Yes, this is probably why we're not that sure the suggestion given
is elegant and safe.


> 1) As Michael says, use cascading autohandlers. If you're using the
> 1.5.0 code base from CVS HEAD, these are known as "category templates"
> (and is what HTML::Template calls them, in any event).

I'll check this out. It seems a nice approach.
What do you think of calling $burner->chain_next when
the Story type isn't of the article type, thus allowing
Cover stories to be treated


>
> 2) Manage the non-article content as independent server-side includes.
> You can keep them in Bricolage as media assets, and link them in in
> templates using your preferred include syntax. I'm doing this for
> Macworld.com, where all the navigation, advertising, and banner stuff
> is put into each page at delivery time via server-side includes. This
> is very efficient, both because SSIs are fast and because to change any
> element of the nav, you only need to change the SSI media asset and
> republish it, rather than all of the stories that contain it.
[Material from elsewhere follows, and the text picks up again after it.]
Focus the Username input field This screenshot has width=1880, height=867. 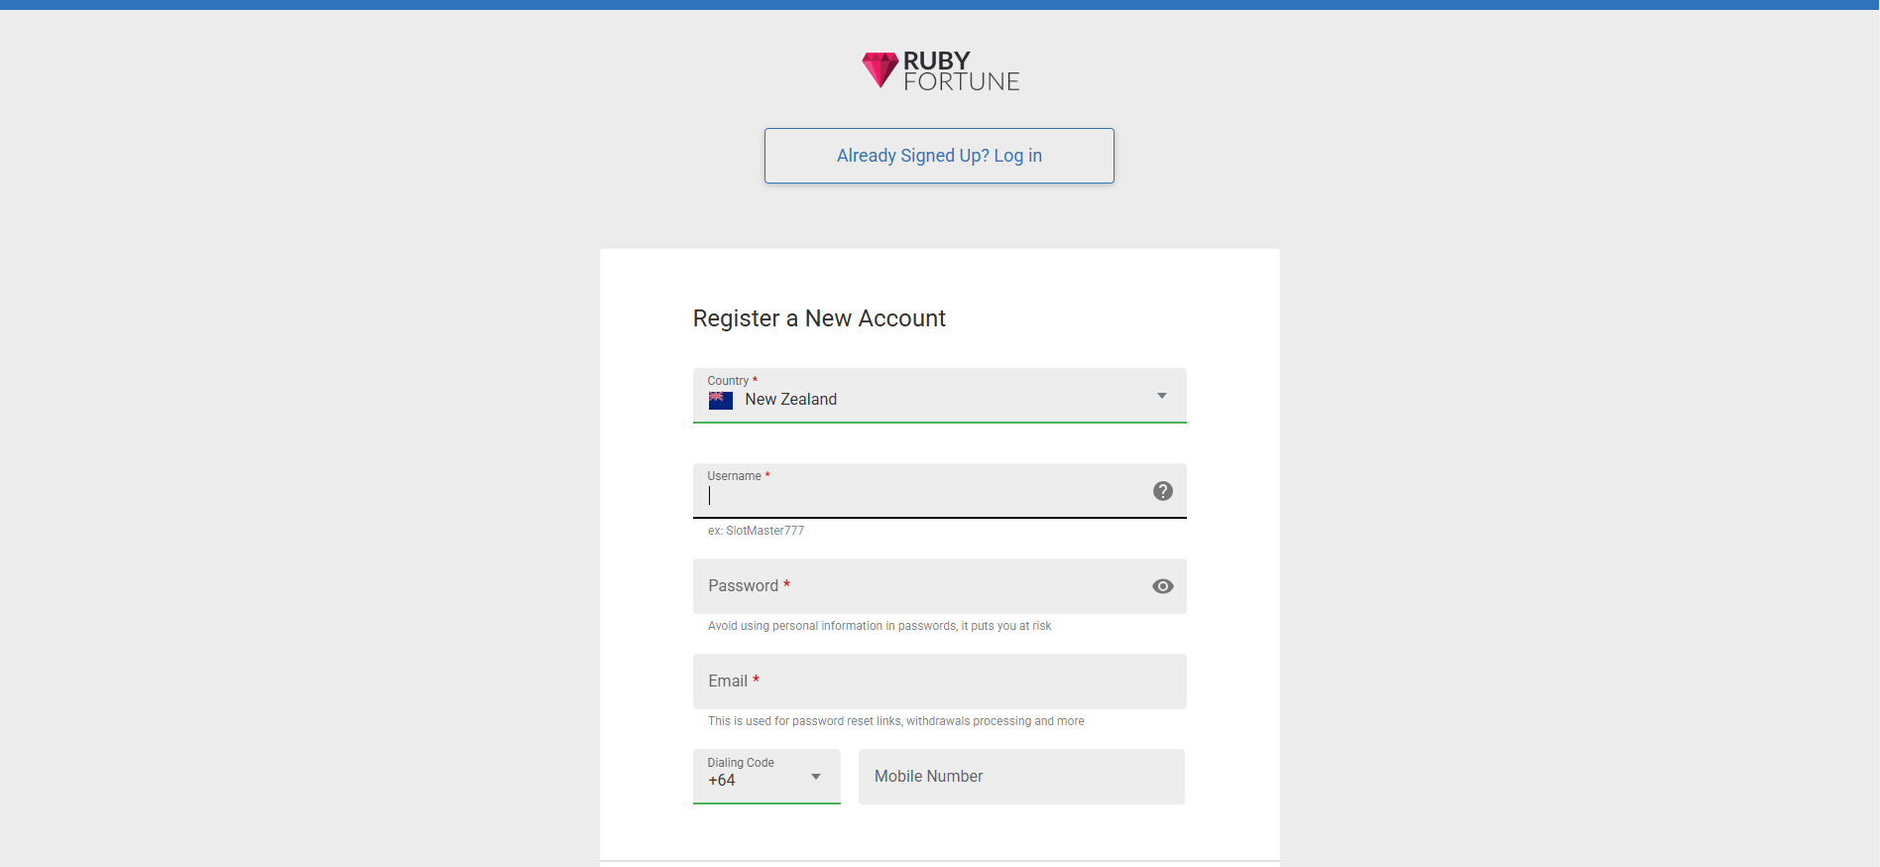pyautogui.click(x=922, y=496)
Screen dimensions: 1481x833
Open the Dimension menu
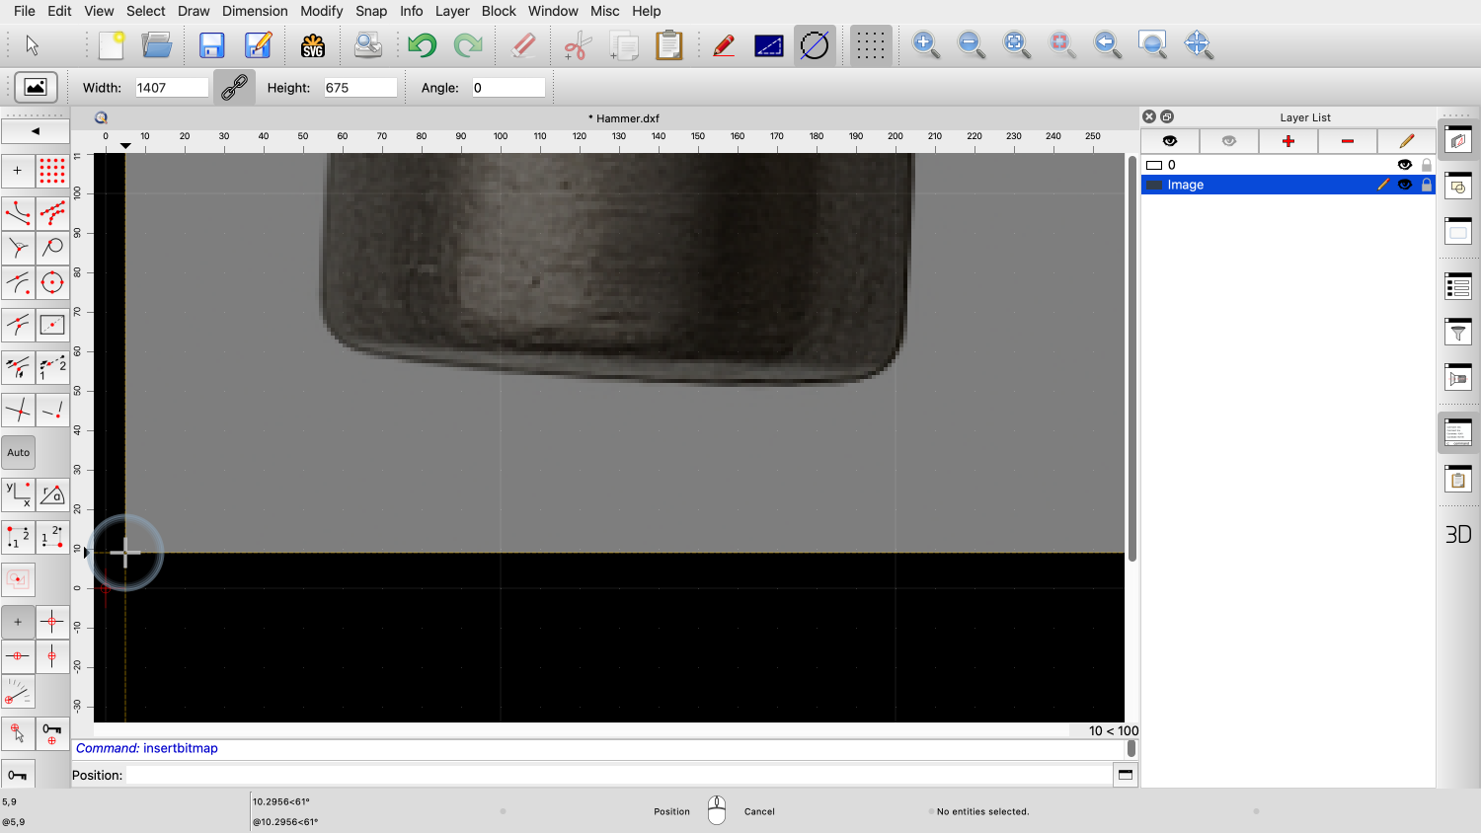pyautogui.click(x=255, y=11)
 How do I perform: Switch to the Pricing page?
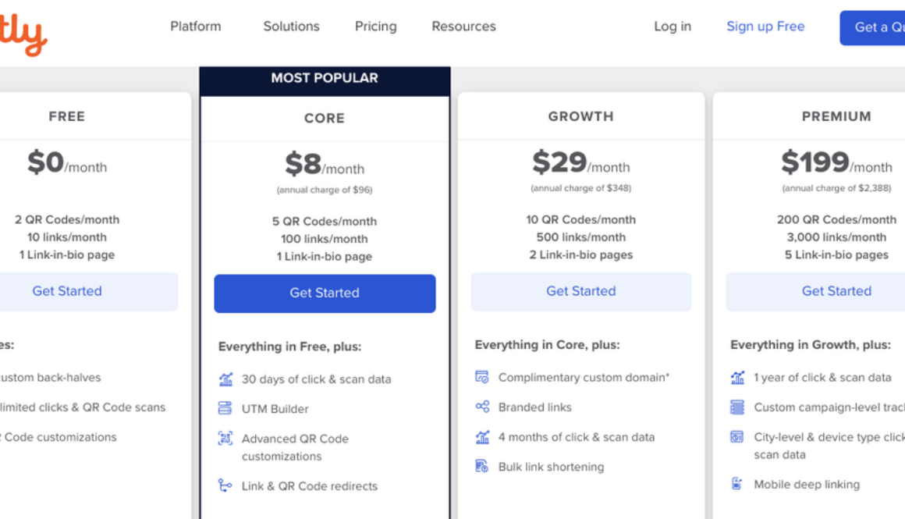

Well, this would break something that we're using as a Bricolage key
feature: To allow non-technical people to decide which elements are
included and where.

We want to be able to have a place in Bricolage where a manager
will define the structure for the navigation and bars of all the
articles in one category.
The autohandler / "category templates" seems a nice way to do
this.

>
> 3) And finally, if you're using the 1.5.0 code from CVS HEAD, you can
> use "utility templates." These are just arbitrary templates that you
> can include in your code at burn time (via $m->comp in Mason templates,
> or <TMPL_INCLUDE> tags in HTML::Template). Put all of your non-article
> stuff in utility templates, and pull them into your article templates
> when articles are burned. You can also do this with the 1.4.x code now,
> but you have to create elements for the utility templates.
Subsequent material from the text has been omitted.